▶ _About this exercise_:
Reproduce, exactly and only, the lines of the data that follows from the one containing "Task: Toggle aktywa obrotowe legend swatch" down to the one containing "Show the 7 open tabs", without pictures.

▶ _Working data_:

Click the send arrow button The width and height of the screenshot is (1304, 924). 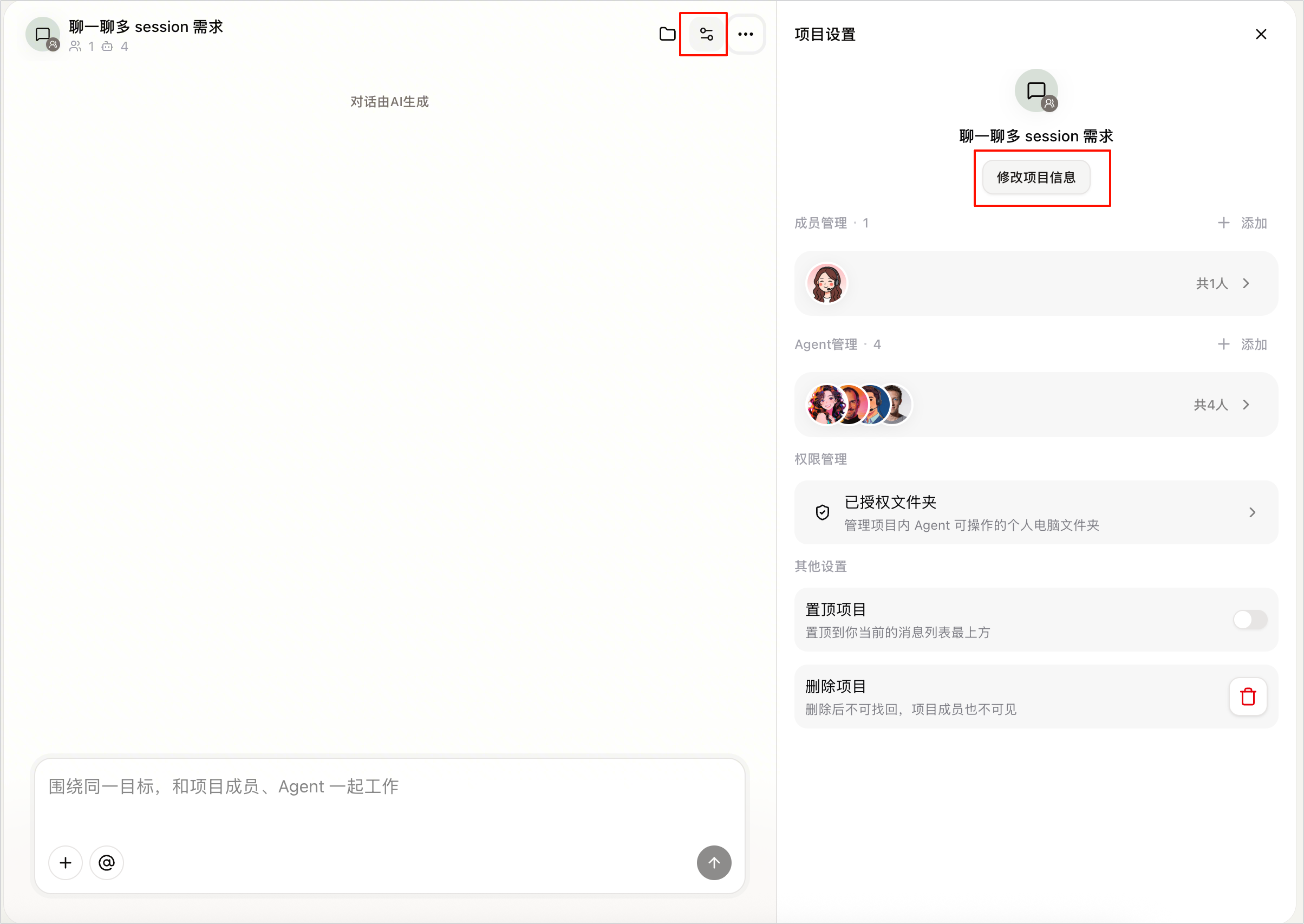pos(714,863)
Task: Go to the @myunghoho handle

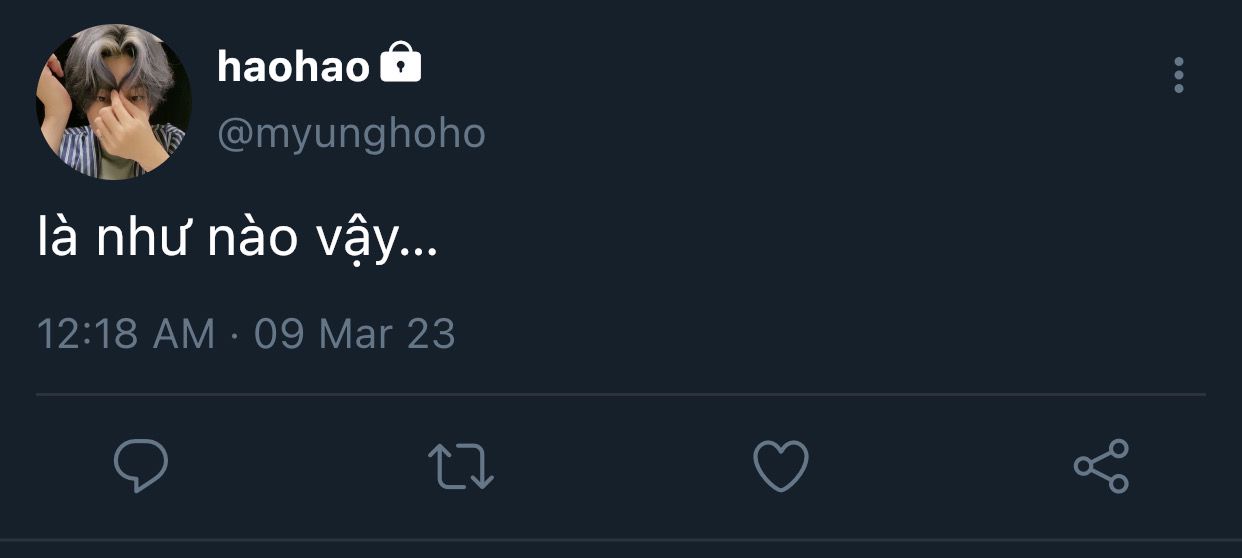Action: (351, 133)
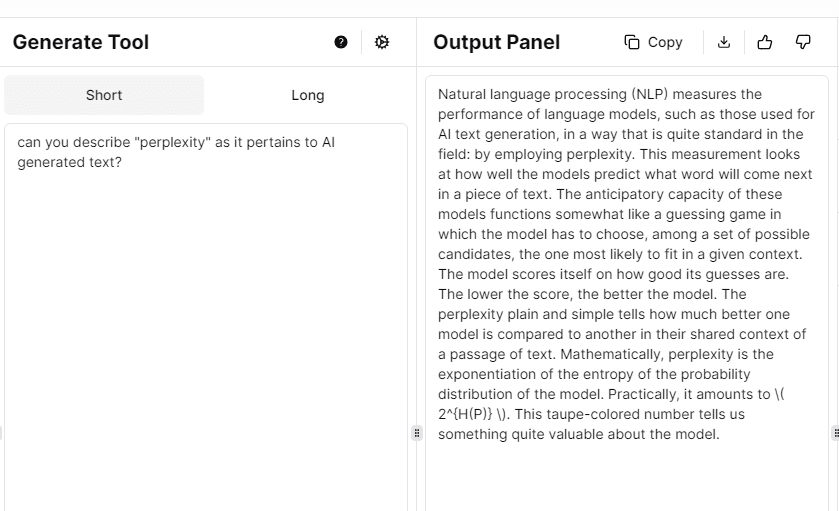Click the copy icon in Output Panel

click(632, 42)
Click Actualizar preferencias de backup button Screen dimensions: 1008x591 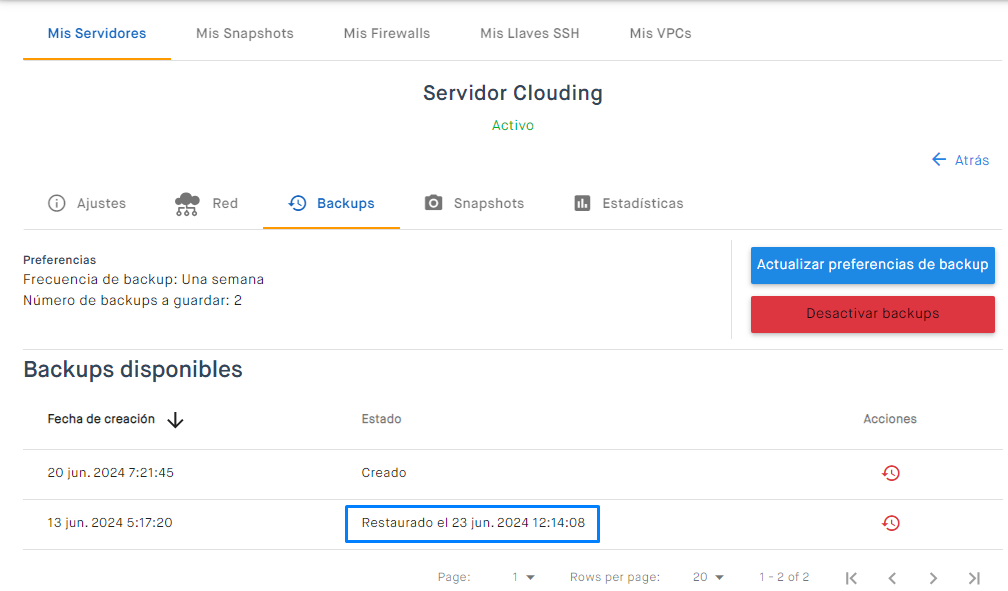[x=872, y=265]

---

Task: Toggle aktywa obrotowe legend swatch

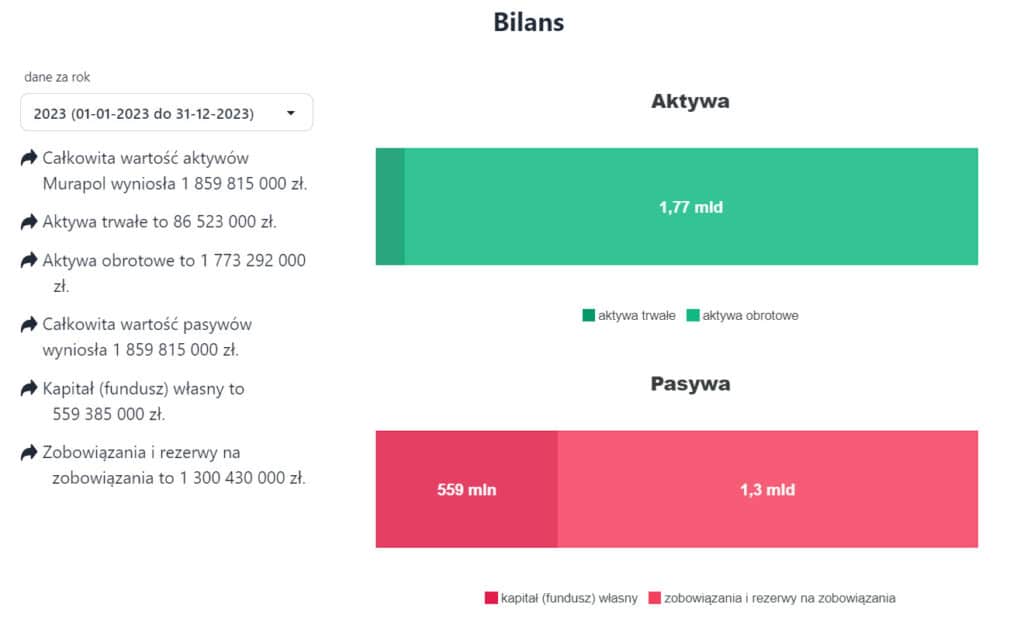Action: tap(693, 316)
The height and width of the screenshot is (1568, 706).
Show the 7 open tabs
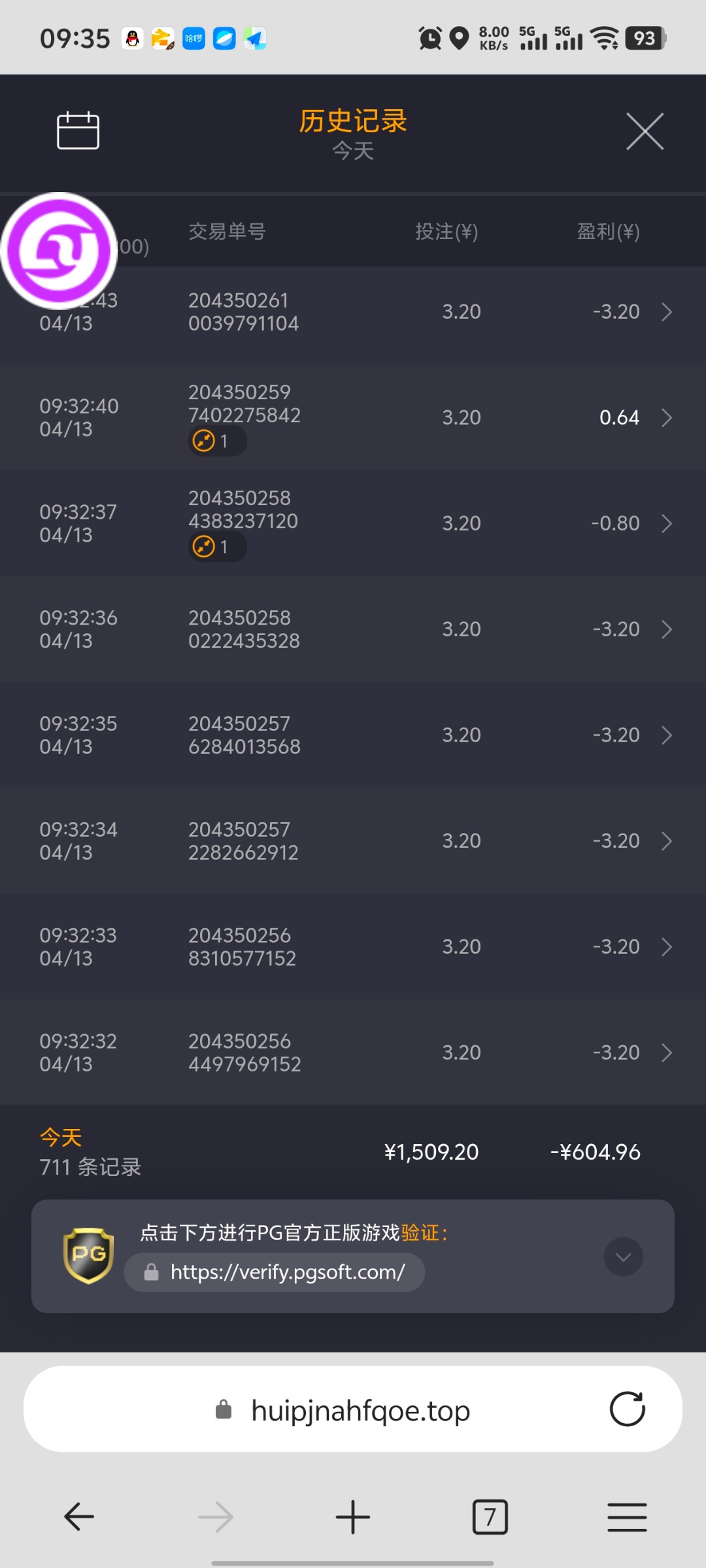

--

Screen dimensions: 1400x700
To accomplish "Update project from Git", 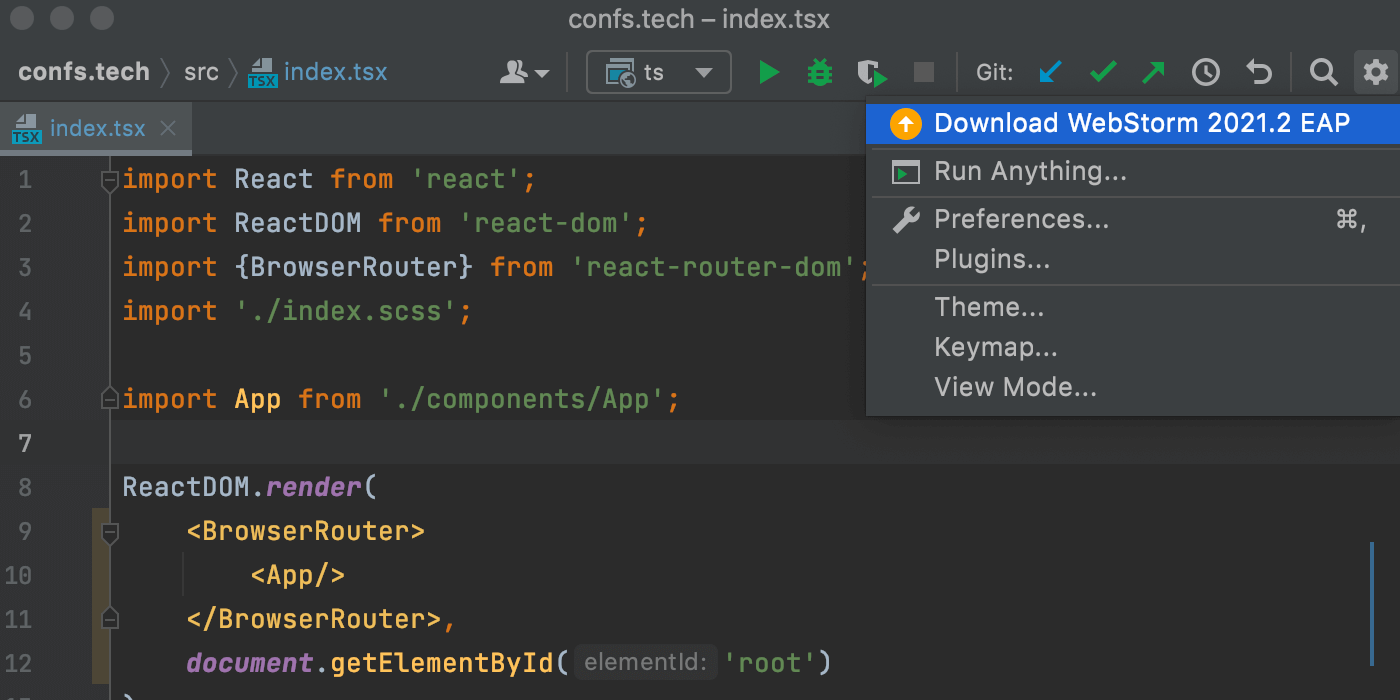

▶ _Task response_:
Task: Toggle aktywa obrotowe legend swatch

Action: tap(693, 316)
The height and width of the screenshot is (1568, 706).
Show the 7 open tabs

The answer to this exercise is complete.